Although investigators have not determined the cause of the blaze, in an updated filing Tuesday night with the Securities and Exchange Commission, PG&E acknowledged that if its equipment was found to have caused the fire, it "could be subject to significant liability in excess of insurance coverage" and expected it would have significant impact on the company's financial condition, operations, liquidity and cash flows.

Pacific Gas & Electric Co. also said in the third quarter it renewed its liability insurance coverage for wildfires to about $1.4 billion.

An analyst with Citi Investment Research estimates damages from the fire could exceed $15 billion and noted that the state of California "will likely step in to protect the utility and its customers."

Shares in the San Francisco company plunged another 25 percent Wednesday, to $24.50. They have lost about 45 percent of their value since the fire broke out last week.

PG&E has suffered three of its worst trading days on record since Friday.

In a lawsuit filed this week, Californians who have lost homes in the state's deadliest and most destructive wildfire said a high-voltage transmission line failed, sparking the fire. They accuse Pacific Gas & Electric Co. of failing to maintain infrastructure and properly inspecting and maintaining its power transmission lines.

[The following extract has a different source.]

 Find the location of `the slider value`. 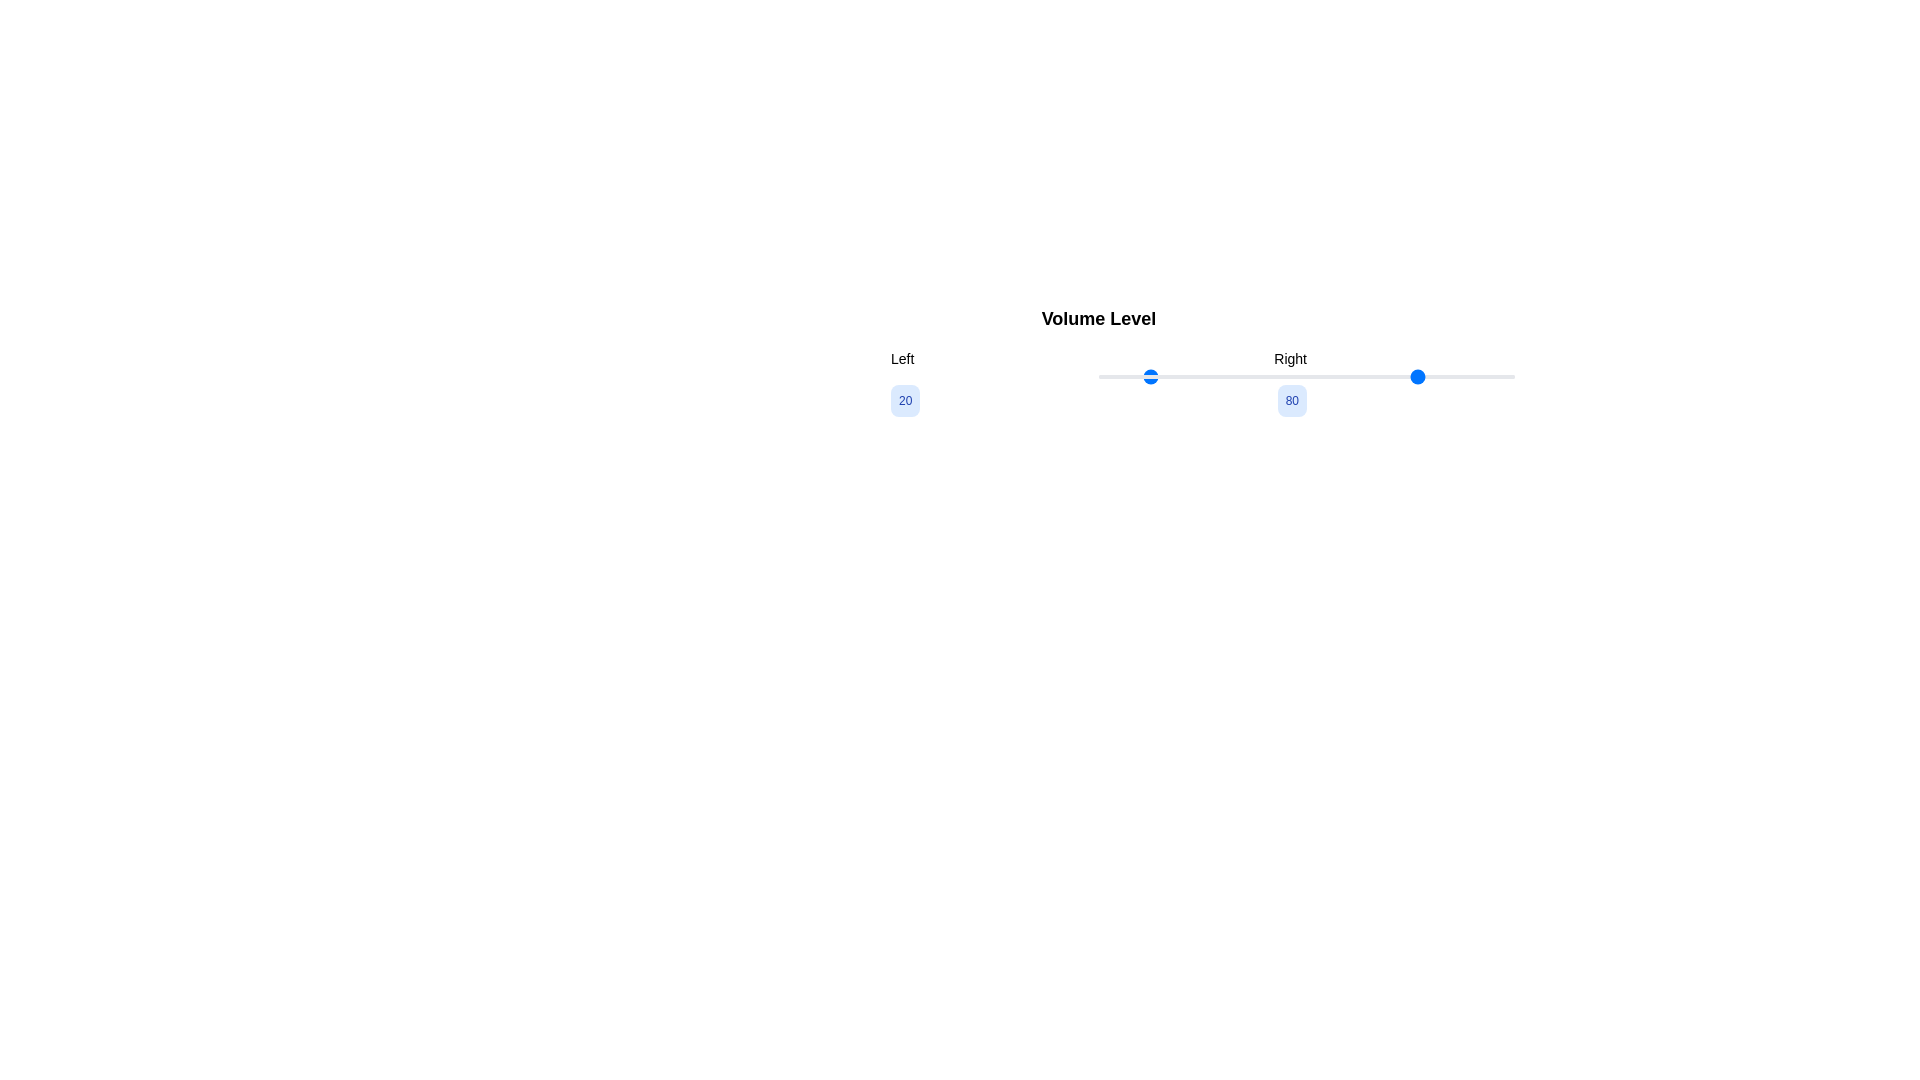

the slider value is located at coordinates (1227, 377).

PG&E told state regulators last week that it experienced a problem on a transmission line just before the blaze erupted in the vicinity. In its filing Thursday with the state Public Utilities Commission, it said it had detected an outage on an electrical transmission line. It said a subsequent aerial inspection detected damage to a transmission tower on the line.

A landowner near where the blaze began, Betsy Ann Cowley, said PG&E notified her the day before the blaze that crews needed to come onto her property because the utility's wires were sparking.

PG&E President Geisha Williams told the Chico Enterprise-Record on Tuesday that it was too soon to determine if sparks from a transmission line ignited the fire.

She said the sparks are one of several "options" investigators are reviewing.

PG&E did not immediately respond to a request for comment.

California Department of Forestry and Fire Protection spokesman Scott McLean said Wednesday the blaze has charred 135,000 acres and that it is 35 percent contained.